Il ferroviere è stato un film grossolano, senza la minima luce, irrimediabilmente retorico e natalizio: una esaltazione conformista, apparentemente e demagogicamente libera, della morale piccolo-borghese italiana. Con L'uomo di paglia Germi ha fatto un grande passo avanti: si è accorto, almeno per tre quarti, che il suo personaggio ideale, interpretato da lui stesso, salubre, sentimentale, generoso e moralistico, è, malgrado la sua bontà e la sua onestà, «di paglia». Appunto perché salute, sentimentalismo, generosità e puritanesimo non bastano: lo scheletro, la struttura sono razionali e ideologici: storici. Se n'è accorto, ripeto, solo per tre quarti: e il fondamentale narcisismo di quel suo personaggio dalla grossa fronte, dalla grossa schiena, dagli occhi puntuti, non ha altra soluzione che il disfacimento. Straordinaria resta però in quel film, la figura femminile, la Franca Bettoja.
Dal qualunquismo al tecnicismo il passo è breve. Sicché spesso lo stile di Germi si esaurisce nella tecnica e nella retorica della tecnica.
Che cosa aveva dato Gadda a Germi, col Pasticciacelo? Qualcosa di enorme. Ma preferisco non parlarne, perché non si danno nemmeno i dati del confronto.
Voglio solo far notare come, già attraverso la sceneggiatura - del resto particolarmente abile, intelligente, serrata, di De Concini e Giannetti - si ha una prima torchiatura della materia gaddiana sotto il torchio maciullante della retorica della tecnica (operazione evidentemente voluta da Germi). Dal Pasticciacelo si è passati all'Imbroglio.
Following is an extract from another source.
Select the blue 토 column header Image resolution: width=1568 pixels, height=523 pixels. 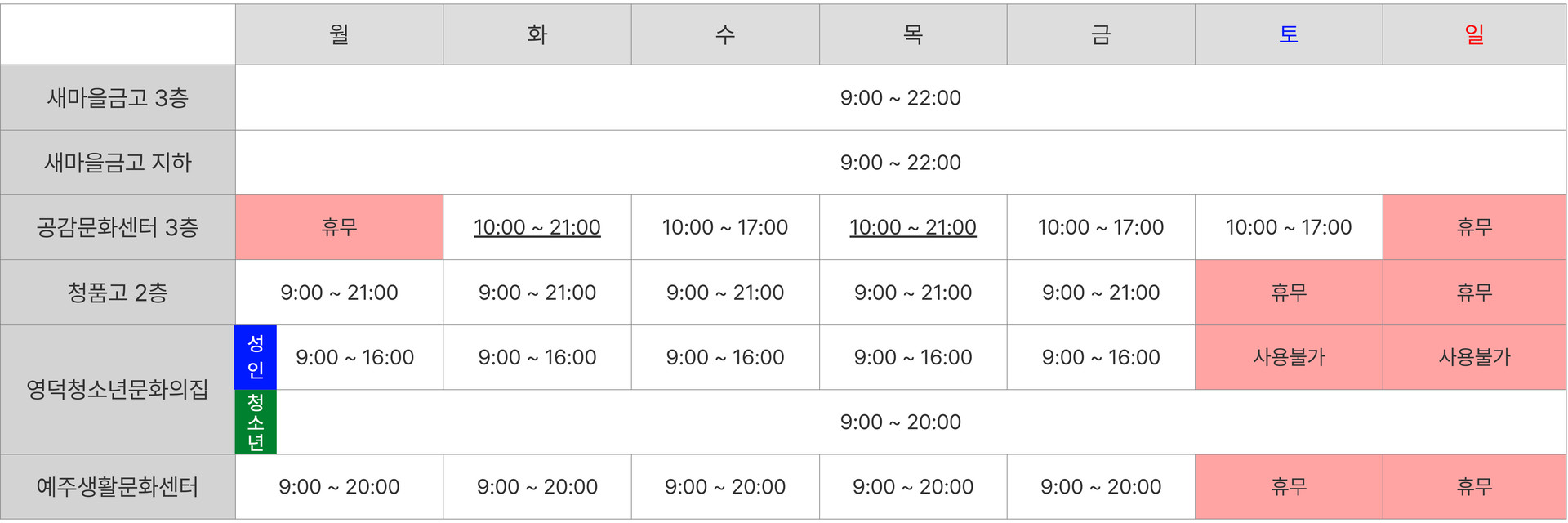1288,34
Una volta ridotta la materia del gigante gaddiano alle norme della buona tecnica e del buon sentimento, Germi ha girato, con tutta la tecnica e il sentimento, il migliore film della sua carriera.
Io sono entrato nella sala cinematografica all'inizio del secondo tempo: e devo dire, che - dopo qualche centinaio di metri di pellicola, particolarmente buona e priva dei soliti sentoridi caserma o osteria, di androceo populista, ma un po' grigia - ho avuto l'impressione, in certi momenti, di trovarmi di fronte a dei frammenti di capolavoro. Anche stavolta il film è bello quando entrano in scena le escluse: le donne. Una Gajoni che compare, dolce e fulminea, in due o tre inquadrature formidabili e buttate via con lo sprezzo della vera ispirazione; e soprattutto una Cardinale che io mi ricorderò per un pezzo. Quegli occhi che guardano solo con gli angoli accanto al naso, quei capelli neri spettinati (unica vera prorompente citazione gaddiana) quel viso di umile, di gatta, e così selvaggiamente perduta nella tragedia: sono dati che danno ragione all'impeto irrazionale di Germi. Il poeta sarà pure un pochino un bestione. Basta la figura di Assunta e la scena finale dell'arresto a Marino, per fare di Un maledetto imbroglio, un film memorabile.
(Gli altri attori quasi tutti bravi: eccetto un ladro che imita penosamente Sordi. Non voglio dimenticare lo struggente rifacimento di canto popolare dovuto al maestro Rustichelli.)